Measures in Multidimensional Models
Measures represent the quantitative data that users typically want to analyze in a data warehouse. They are numeric values that are aggregated, such as sales amounts, quantities, or counts. In SQL Server Analysis Services (SSAS) multidimensional models, measures are stored in measure groups, which are typically derived from tables in the data source view.
Understanding Measures
Measures are the core of your analytical insights. They answer questions like "What are the total sales?" or "How many units were sold?". Measures are derived from columns in your fact tables. Common examples include:
- Sales Amount
- Quantity Sold
- Profit
- Transaction Count
- Average Order Value
Types of Measures
Measures in SSAS can be categorized based on how they are defined and processed:
- Aggregatable Measures: These measures can be directly aggregated using standard aggregation functions like Sum, Count, Min, Max, Average. Most measures fall into this category.

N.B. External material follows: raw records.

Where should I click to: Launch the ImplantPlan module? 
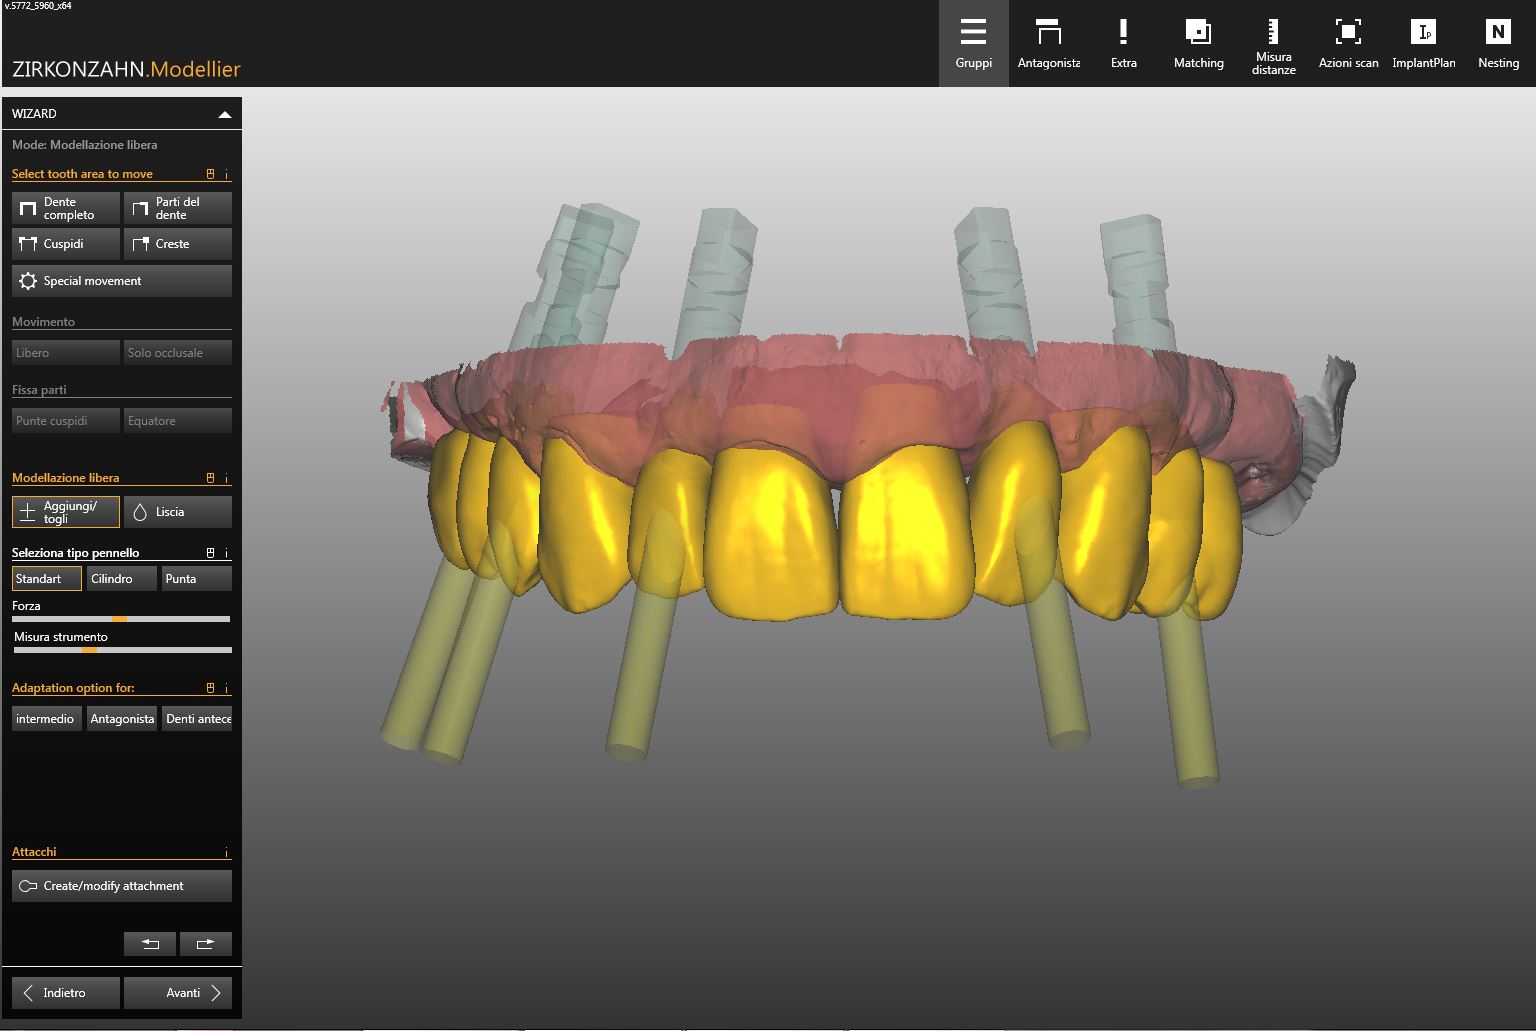click(x=1423, y=44)
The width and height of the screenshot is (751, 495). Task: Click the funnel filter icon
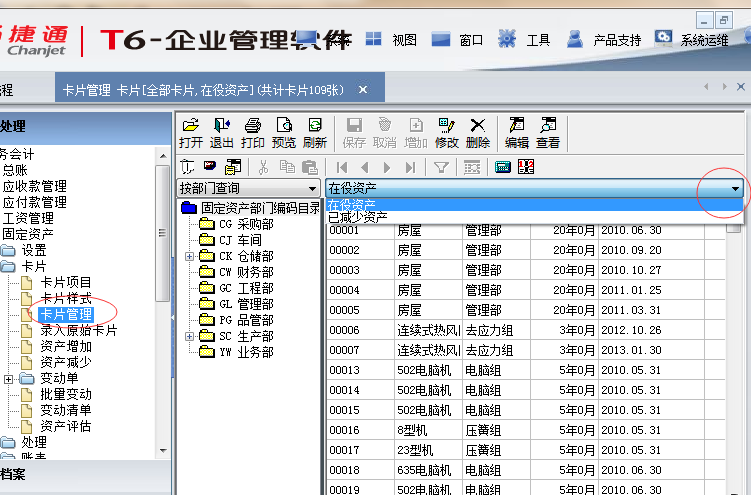pos(440,167)
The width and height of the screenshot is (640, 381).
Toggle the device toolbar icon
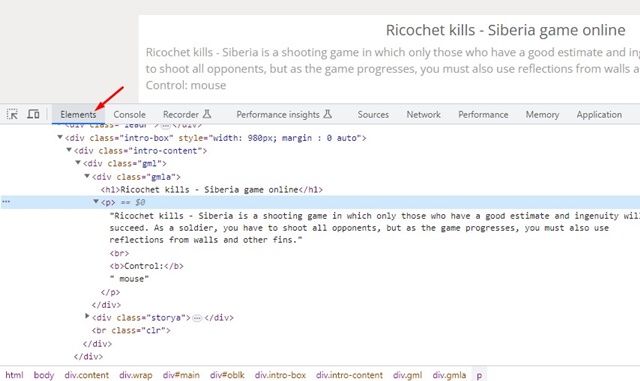tap(33, 114)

- Non-Aggregatable Measures: These measures represent values that should not be aggregated across dimensions. For example, a unit price measure is often best displayed as an average or at the lowest grain of detail, rather than summed up.
- Calculated Measures: These measures are computed dynamically using MDX (Multidimensional Expressions) or DAX (Data Analysis Expressions) at query time. They allow for complex calculations that are not directly stored in the database.
Creating Measures
Measures are typically created within a Cube designer in Visual Studio or SQL Server Management Studio. When you create a cube and select fact tables, Analysis Services often automatically suggests measures based on the numeric columns in those tables.
When defining a measure, you specify:
- Name: A descriptive name for the measure (e.g., "Total Sales Amount").
- Source: The underlying column in the fact table.
- Aggregation Function: The function to use for aggregation (e.g., Sum, Count, Average).
- Format: How the measure should be displayed (e.g., currency, percentage).
- Description: Optional details about the measure.
Measure Groups
Measures are organized into measure groups. A measure group is a collection of related measures that are typically sourced from the same fact table. For example, a "Sales" measure group might contain measures like "Sales Amount", "Quantity Sold", and "Discount Amount", all derived from a sales fact table.
MDX for Calculated Measures
Calculated measures are defined using MDX. This allows for powerful on-the-fly calculations. Here's an example of an MDX expression for a calculated measure that computes profit margin:
<Measure Name="Profit Margin">
// Calculate Profit Margin as (Sum of Sales - Sum of Cost) / Sum of Sales
WITH MEMBER MEASURES.[Profit Margin] AS
(Sum( Measures.[Sales Amount] ) - Sum( Measures.[Cost Amount] )) / Sum( Measures.[Sales Amount] )
MEMBER_CAPTION = "Profit Margin"
VISIBLE = 1
</Measure>
In this example:
WITH MEMBER MEASURES.[Profit Margin] AS ...defines a new calculated measure.Sum(Measures.[Sales Amount])andSum(Measures.[Cost Amount])refer to existing base measures.- The expression calculates the difference between sales and cost, then divides by sales to get the margin.
Measure Formatting
Proper formatting of measures is essential for clear presentation. SSAS allows you to define currency formats, number formats, and percentage formats. This ensures that measures are displayed consistently and are easy for users to interpret.
For example, a "Sales Amount" measure might be formatted as currency ($1,234.56), while a "Discount Percentage" might be formatted as a percentage (10.5%).
By effectively defining and organizing measures, you empower users to perform powerful data analysis and gain actionable insights from your multidimensional cubes.